Aguilar-Castillo, Bethsy Adriana; Santos, Jose Luis; Luo, Hanying; Aguirre-Chagala, Yanet E; Palacios-Hernández, Teresa; Herrera-Alonso, Margarita.
Soft Matter; 11(37): 7296-307, 2015 Oct 07.
Artigo em Inglês | MEDLINE | ID: mdl-26274373
We have contrasted the behavior of nanoparticles formed by the self-assembly of polymers based on poly(ethylene glycol) (PEG) and poly(D,L-lactide), with linear, linear-dendritic and bottle-brush architectures in biologically relevant media. Polymer PEG content ranged between 14% and 46% w/w, and self-assembly was triggered by a rapid and large change in solvent quality inside a four-stream vortex mixer. We examined nanoparticle interaction with human serum albumin (HSA), and solute release in the presence of fetal bovine serum. Dynamic light scattering data showed that PEG surface brushes of all nanoparticles provided effective steric stabilization, thus limiting their interaction with human serum albumin. Calorimetric experiments revealed that nanoparticle-HSA interaction was relatively weak and enthalpically driven, whereas dynamic light scattering results of incubated nanoparticles showed the absence of larger aggregates for most of the polymers examined.

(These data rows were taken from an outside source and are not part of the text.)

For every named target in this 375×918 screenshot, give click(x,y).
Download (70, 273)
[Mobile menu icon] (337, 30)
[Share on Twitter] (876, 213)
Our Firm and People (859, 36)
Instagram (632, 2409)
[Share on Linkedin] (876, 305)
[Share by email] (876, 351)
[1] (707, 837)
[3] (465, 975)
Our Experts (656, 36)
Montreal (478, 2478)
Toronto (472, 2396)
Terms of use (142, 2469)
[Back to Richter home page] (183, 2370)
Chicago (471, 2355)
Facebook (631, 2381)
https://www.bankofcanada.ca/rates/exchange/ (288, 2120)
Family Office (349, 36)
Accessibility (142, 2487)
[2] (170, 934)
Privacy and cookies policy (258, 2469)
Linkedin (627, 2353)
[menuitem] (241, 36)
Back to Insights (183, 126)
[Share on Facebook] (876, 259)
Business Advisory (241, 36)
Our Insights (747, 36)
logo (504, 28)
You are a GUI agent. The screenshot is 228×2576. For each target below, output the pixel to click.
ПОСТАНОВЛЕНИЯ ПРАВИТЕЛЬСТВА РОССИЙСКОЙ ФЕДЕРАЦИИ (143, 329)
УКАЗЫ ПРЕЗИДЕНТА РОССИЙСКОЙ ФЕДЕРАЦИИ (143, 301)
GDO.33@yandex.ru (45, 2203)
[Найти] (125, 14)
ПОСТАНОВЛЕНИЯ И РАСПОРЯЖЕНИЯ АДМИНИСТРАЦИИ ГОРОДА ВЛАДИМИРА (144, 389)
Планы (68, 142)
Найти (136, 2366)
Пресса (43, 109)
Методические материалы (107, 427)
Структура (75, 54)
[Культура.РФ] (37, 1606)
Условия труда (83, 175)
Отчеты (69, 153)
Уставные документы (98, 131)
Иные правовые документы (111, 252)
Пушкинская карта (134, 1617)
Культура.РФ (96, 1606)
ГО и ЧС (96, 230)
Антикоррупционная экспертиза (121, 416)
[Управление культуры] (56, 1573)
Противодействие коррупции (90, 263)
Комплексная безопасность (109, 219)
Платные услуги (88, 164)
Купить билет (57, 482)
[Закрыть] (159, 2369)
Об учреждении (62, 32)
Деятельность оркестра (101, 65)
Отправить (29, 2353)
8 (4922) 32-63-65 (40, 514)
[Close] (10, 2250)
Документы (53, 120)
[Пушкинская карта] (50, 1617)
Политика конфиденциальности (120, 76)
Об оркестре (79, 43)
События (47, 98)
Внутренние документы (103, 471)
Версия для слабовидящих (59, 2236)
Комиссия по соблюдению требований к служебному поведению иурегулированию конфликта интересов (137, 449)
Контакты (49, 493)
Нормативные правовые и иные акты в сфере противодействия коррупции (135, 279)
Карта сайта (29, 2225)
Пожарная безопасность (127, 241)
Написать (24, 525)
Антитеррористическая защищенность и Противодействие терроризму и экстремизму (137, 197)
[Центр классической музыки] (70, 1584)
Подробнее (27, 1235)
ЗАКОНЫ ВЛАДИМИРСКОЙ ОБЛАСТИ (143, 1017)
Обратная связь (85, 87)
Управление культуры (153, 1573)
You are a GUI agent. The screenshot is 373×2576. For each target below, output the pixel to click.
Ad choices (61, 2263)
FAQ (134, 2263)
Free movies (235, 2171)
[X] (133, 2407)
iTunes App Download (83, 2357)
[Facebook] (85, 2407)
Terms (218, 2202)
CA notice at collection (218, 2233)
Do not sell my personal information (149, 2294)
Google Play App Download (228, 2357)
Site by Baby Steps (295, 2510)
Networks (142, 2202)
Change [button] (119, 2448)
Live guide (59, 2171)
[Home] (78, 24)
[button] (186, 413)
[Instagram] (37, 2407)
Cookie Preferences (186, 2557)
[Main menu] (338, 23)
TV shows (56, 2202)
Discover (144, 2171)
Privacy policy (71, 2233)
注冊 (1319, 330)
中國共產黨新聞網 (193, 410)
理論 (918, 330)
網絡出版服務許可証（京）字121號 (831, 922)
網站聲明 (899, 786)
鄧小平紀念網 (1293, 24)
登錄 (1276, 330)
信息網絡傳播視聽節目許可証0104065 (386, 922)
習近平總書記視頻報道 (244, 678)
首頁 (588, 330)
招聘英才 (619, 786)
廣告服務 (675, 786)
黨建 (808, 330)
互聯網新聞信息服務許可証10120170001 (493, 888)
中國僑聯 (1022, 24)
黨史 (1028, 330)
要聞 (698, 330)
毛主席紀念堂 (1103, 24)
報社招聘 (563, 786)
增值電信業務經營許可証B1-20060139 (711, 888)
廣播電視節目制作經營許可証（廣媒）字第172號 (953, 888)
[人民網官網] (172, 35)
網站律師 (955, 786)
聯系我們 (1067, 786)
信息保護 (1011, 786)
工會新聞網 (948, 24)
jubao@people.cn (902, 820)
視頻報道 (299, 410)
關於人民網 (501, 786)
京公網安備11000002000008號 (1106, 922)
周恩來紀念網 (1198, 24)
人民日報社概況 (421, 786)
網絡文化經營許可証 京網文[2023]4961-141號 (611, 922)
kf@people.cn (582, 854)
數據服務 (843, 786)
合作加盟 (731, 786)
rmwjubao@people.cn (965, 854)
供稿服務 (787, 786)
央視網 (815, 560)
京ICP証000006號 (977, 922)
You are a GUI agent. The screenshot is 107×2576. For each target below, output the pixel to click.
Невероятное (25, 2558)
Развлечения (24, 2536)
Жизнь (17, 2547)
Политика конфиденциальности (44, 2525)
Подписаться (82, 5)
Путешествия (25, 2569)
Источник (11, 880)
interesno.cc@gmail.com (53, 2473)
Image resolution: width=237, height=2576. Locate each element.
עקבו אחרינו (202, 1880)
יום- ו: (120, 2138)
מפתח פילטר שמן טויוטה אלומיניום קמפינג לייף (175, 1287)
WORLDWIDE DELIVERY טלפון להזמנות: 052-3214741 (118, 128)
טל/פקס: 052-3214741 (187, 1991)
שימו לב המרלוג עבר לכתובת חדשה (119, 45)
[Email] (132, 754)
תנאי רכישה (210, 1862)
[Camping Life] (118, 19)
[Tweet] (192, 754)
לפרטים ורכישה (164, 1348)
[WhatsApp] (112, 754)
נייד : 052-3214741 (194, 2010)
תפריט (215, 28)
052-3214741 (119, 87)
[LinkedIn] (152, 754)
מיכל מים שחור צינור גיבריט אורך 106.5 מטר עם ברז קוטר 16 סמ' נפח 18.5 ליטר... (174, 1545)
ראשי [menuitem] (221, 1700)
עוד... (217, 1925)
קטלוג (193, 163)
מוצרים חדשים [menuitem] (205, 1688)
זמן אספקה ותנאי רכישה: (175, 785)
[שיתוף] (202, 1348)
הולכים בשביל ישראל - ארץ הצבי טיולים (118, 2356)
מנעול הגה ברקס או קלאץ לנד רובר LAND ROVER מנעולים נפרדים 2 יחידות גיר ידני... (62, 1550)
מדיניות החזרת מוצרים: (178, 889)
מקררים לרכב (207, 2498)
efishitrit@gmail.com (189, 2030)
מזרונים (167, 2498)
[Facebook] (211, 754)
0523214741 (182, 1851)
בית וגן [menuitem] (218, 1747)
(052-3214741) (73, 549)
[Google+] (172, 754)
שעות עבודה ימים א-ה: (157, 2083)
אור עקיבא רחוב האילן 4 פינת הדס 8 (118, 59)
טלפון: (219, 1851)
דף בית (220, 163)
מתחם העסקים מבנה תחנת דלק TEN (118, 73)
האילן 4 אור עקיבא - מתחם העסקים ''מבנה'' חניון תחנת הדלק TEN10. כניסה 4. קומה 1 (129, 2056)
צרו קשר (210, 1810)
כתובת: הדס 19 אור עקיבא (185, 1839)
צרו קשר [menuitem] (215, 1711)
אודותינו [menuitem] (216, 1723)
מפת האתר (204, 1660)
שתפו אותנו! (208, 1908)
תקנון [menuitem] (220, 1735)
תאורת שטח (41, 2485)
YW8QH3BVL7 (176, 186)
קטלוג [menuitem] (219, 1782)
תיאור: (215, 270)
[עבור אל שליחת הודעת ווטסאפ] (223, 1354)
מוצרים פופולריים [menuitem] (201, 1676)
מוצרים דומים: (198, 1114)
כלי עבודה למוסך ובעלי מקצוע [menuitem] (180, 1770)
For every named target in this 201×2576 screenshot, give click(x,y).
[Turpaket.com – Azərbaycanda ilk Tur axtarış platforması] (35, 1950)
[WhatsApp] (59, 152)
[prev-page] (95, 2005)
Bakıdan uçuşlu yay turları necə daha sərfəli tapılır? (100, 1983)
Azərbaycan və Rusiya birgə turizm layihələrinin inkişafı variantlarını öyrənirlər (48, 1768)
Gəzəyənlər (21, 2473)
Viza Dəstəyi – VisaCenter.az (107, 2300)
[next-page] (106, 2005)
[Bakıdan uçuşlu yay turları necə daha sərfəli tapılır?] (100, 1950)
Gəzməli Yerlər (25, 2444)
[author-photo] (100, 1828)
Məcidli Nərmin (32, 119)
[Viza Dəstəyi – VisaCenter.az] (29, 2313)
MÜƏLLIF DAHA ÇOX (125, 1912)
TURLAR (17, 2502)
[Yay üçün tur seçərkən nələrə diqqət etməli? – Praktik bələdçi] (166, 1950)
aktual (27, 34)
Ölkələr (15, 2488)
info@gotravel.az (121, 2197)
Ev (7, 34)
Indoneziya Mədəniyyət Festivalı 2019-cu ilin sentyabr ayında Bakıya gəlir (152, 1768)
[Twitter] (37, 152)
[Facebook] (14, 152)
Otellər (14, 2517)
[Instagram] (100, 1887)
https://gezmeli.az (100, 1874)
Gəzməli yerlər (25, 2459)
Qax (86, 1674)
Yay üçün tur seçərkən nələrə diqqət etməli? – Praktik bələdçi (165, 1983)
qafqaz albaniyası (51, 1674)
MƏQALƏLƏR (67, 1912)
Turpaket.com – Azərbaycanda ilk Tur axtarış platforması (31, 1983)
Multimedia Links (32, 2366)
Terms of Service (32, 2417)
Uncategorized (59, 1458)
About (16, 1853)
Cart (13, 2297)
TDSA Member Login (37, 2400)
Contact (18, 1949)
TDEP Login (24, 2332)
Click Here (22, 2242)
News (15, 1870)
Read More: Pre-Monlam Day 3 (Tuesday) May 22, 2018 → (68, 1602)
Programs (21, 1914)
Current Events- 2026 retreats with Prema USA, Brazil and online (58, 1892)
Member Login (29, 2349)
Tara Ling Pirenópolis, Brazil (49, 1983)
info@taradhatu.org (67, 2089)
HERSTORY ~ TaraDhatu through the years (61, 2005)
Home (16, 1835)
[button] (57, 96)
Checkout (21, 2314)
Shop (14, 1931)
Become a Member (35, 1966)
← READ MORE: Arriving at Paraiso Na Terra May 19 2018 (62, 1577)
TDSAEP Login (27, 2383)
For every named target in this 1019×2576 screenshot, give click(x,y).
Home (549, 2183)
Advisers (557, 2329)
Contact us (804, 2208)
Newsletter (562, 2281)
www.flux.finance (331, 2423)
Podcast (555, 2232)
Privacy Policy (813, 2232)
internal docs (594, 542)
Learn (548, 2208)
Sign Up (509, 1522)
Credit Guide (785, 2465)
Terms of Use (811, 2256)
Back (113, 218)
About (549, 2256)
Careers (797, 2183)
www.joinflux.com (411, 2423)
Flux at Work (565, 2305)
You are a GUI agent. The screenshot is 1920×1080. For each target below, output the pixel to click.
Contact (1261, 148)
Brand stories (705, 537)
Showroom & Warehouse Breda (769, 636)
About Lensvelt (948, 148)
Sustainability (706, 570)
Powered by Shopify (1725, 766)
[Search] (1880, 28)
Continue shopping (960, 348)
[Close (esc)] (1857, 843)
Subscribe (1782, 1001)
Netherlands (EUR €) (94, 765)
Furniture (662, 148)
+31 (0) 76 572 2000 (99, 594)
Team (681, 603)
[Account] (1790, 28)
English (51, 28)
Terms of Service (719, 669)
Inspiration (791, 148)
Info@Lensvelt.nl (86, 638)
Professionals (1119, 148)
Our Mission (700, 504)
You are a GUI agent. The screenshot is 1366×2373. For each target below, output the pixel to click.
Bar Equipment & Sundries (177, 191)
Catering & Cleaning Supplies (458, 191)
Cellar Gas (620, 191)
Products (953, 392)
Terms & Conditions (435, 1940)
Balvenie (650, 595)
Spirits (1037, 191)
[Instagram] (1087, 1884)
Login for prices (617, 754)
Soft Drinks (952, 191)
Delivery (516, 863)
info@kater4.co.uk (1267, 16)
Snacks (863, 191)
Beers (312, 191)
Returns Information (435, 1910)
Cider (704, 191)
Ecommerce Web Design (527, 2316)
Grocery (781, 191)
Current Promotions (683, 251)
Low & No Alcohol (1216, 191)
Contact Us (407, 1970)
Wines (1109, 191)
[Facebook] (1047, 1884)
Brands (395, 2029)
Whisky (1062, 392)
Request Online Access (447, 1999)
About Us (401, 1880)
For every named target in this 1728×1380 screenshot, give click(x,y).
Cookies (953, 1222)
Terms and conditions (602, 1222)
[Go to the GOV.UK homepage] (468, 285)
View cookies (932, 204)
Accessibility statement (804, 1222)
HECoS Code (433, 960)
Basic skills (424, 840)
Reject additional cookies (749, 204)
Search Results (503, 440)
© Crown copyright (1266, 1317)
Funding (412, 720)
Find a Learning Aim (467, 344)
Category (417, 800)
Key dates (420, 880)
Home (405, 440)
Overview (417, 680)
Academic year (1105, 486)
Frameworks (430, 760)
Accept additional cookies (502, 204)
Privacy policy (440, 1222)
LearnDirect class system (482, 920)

Solute core partitioning was examined by the loss of Forster resonance energy transfer (FRET) from a core-loaded donor-acceptor pair. The rate and magnitude of FRET efficiency loss was strongly dependent on the polymer architecture, and was found to be lowest for the bottle-brush, attributed to its covalent nature. Collectively, these findings are expected to impact the molecular design of increasingly stable polymeric carriers for drug delivery applications.